What are the critical values of #f(x)=x-xsqrt(e^x#?

1 Answer
May 12, 2018

Answer:

#x=0#

Explanation:

First of all, your function is well defined on #\mathbb{R}# and also its derivative. The critical values are the set of point where #f'(x) = 0#. In this case, you have

#f'(x) = 1- sqrt(e^x) - \frac{1}{2}xsqrt(e^x)#.

So, you have to solve

#1- sqrt(e^x) - \frac{1}{2}xsqrt(e^x)=0 \quad# which is equivalent to #\quad e^(x/2)(x+2)=2#. Now this is a nonlinear equation.

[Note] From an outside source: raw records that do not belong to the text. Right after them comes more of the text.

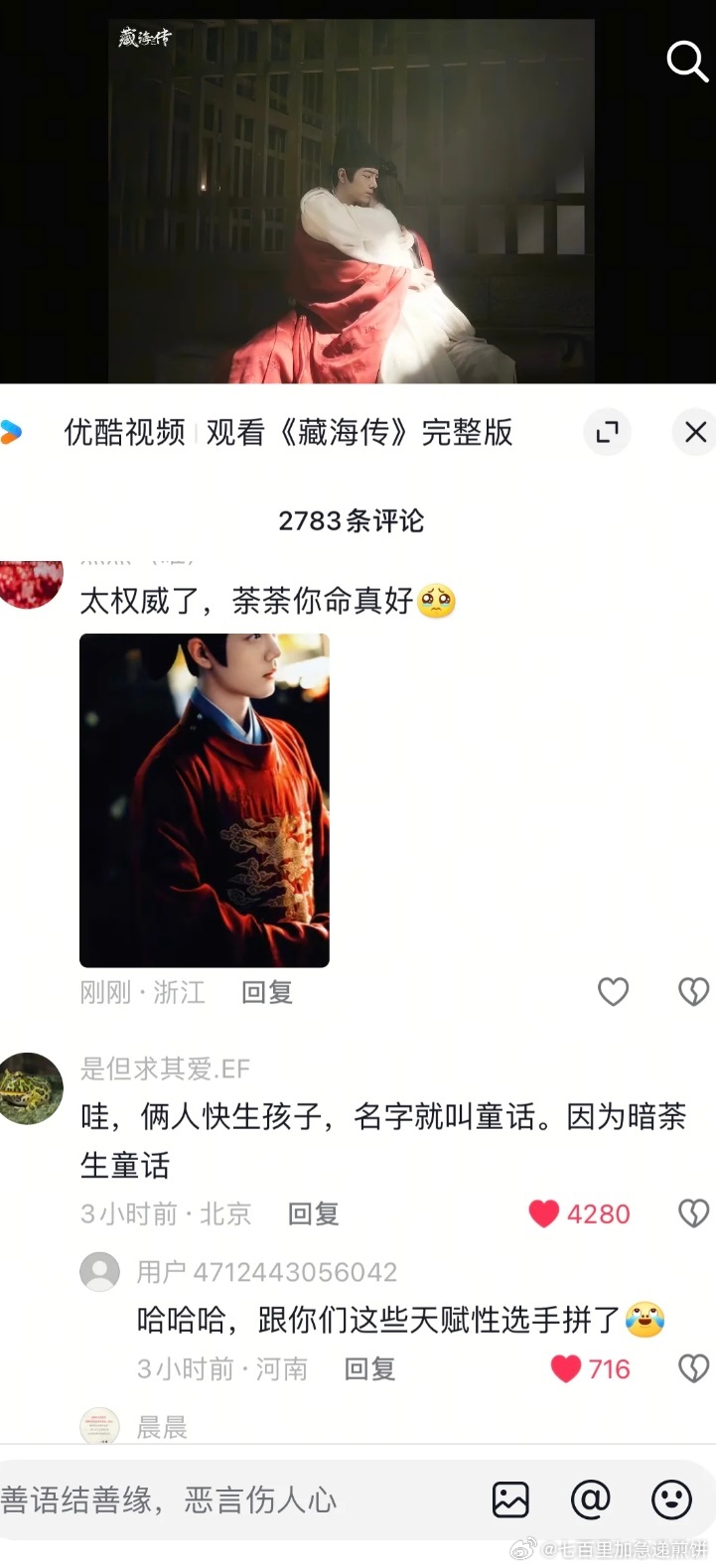716x1568 pixels.
Task: Reply to the 河南 comment
Action: 369,1369
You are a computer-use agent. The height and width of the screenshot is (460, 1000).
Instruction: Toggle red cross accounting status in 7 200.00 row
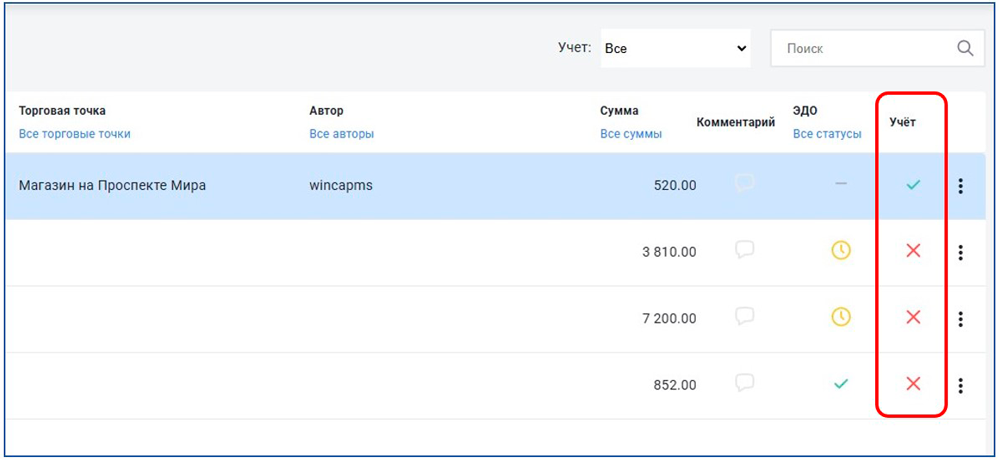(x=912, y=317)
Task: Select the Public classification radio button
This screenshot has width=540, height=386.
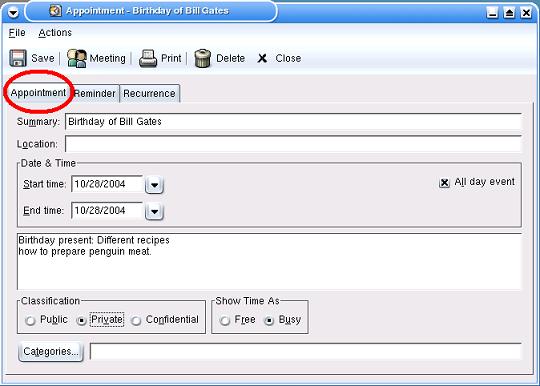Action: click(30, 321)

But you could think in this way. You want to find #x# such that #\quad e^(x/2)(x+2) - 2=0#. But for which #x# we have

#\quad e^(x/2)(x+2) - 2>0#? An easy calculation gives us

#x > 0 \Rightarrow\quad e^(x/2)(x+2) - 2>0# and #x < 0 \Rightarrow\quad e^(x/2)(x+2) - 2<0#. So the only choice you have is #x=0#. We see that #f'(0) = 1-sqrt(e^0)-1/2 0sqrt(e^0)=0.# So the only critical point is #0#.